##### DATASET RECORDS #####
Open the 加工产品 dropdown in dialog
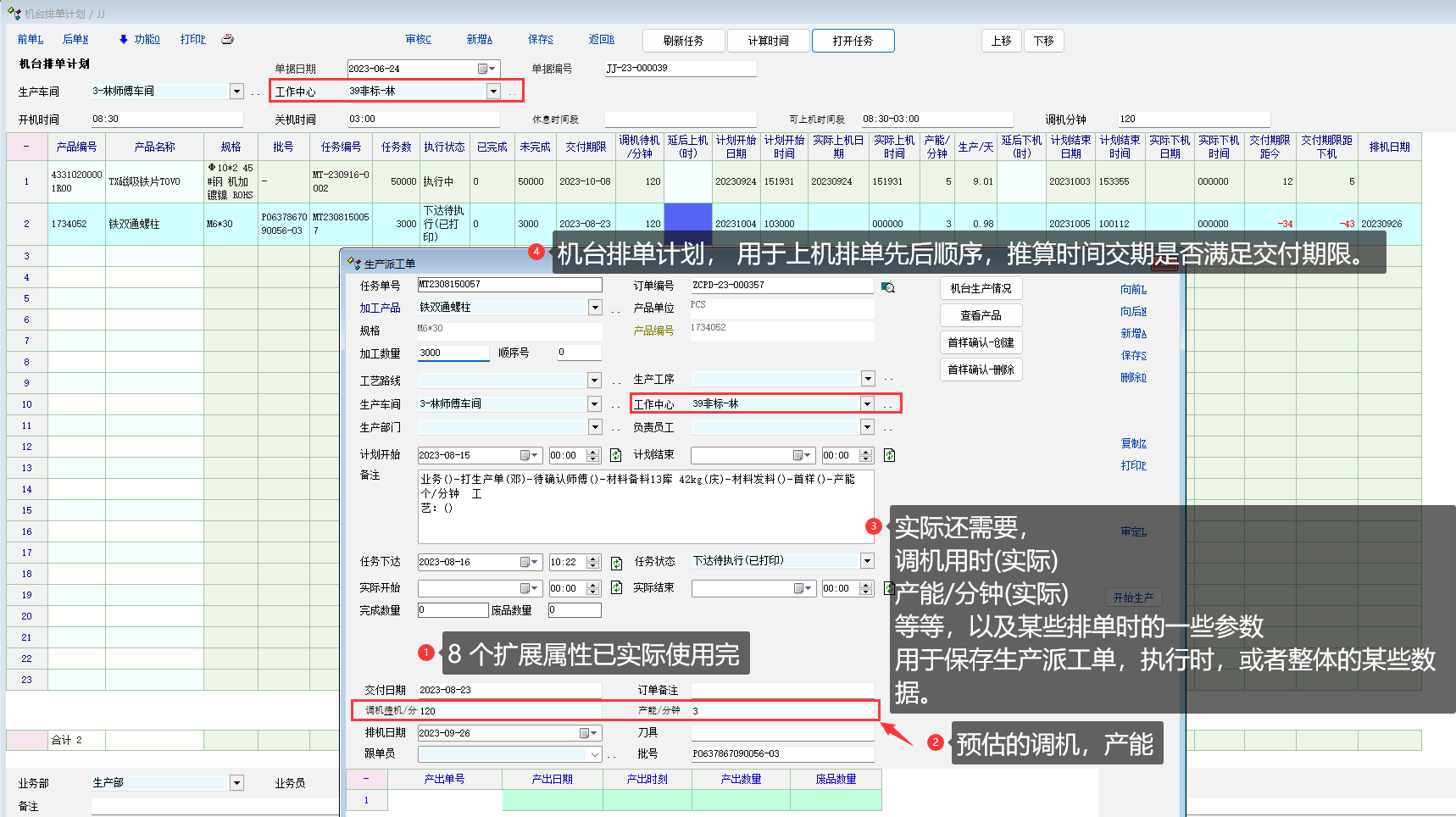 tap(595, 308)
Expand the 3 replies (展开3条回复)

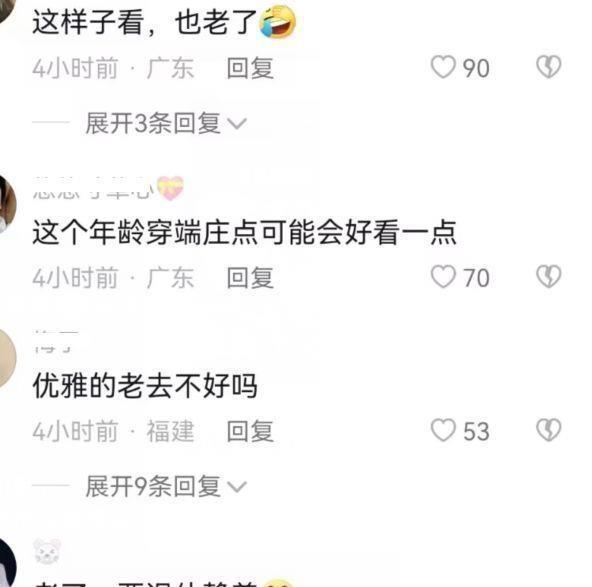(153, 123)
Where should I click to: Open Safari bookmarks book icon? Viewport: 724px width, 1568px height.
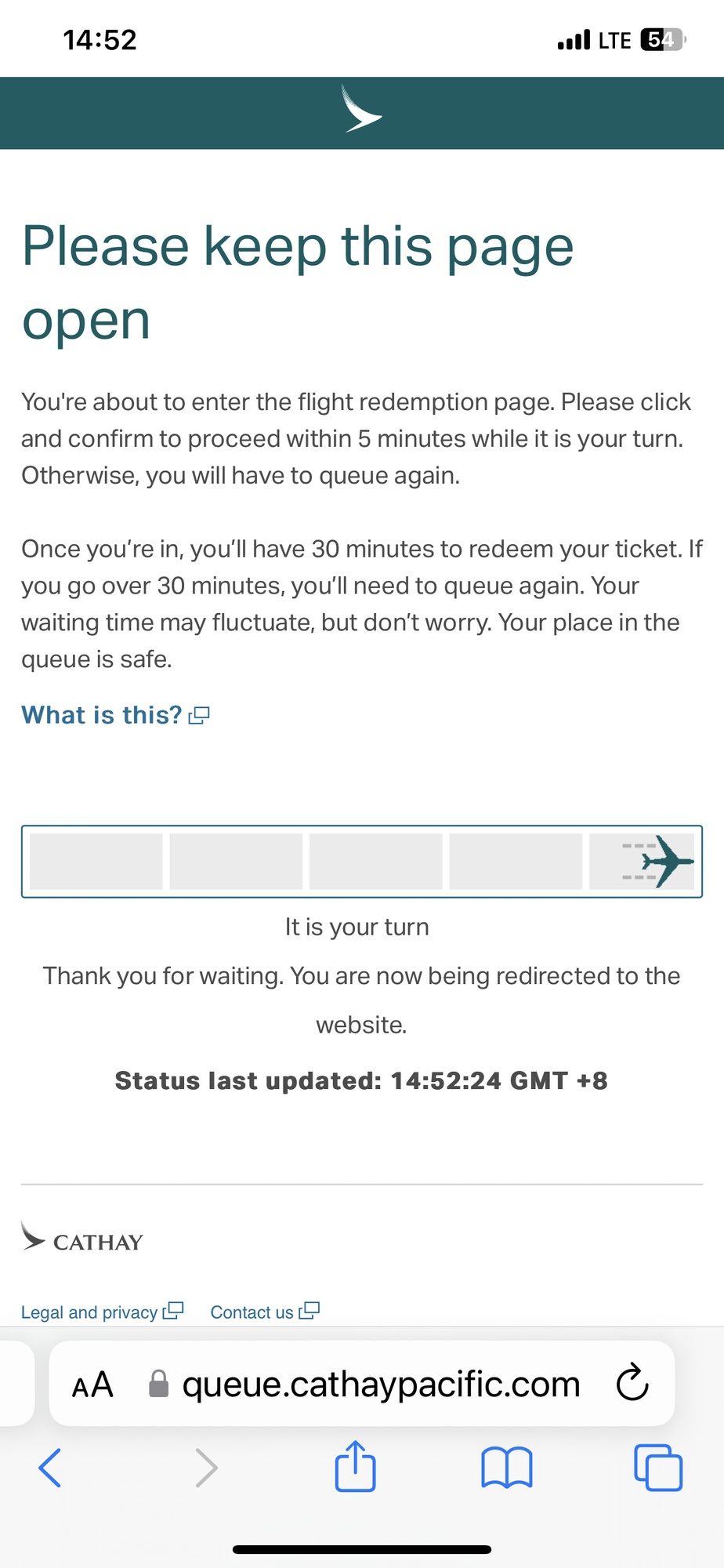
#####
What is needed is a word-for-word copy of the data above, free of any images.

Open the 加工产品 dropdown in dialog
 tap(595, 308)
Expand the 3 replies (展开3条回复)

(153, 123)
Where should I click to: Open Safari bookmarks book icon? Viewport: 724px width, 1568px height.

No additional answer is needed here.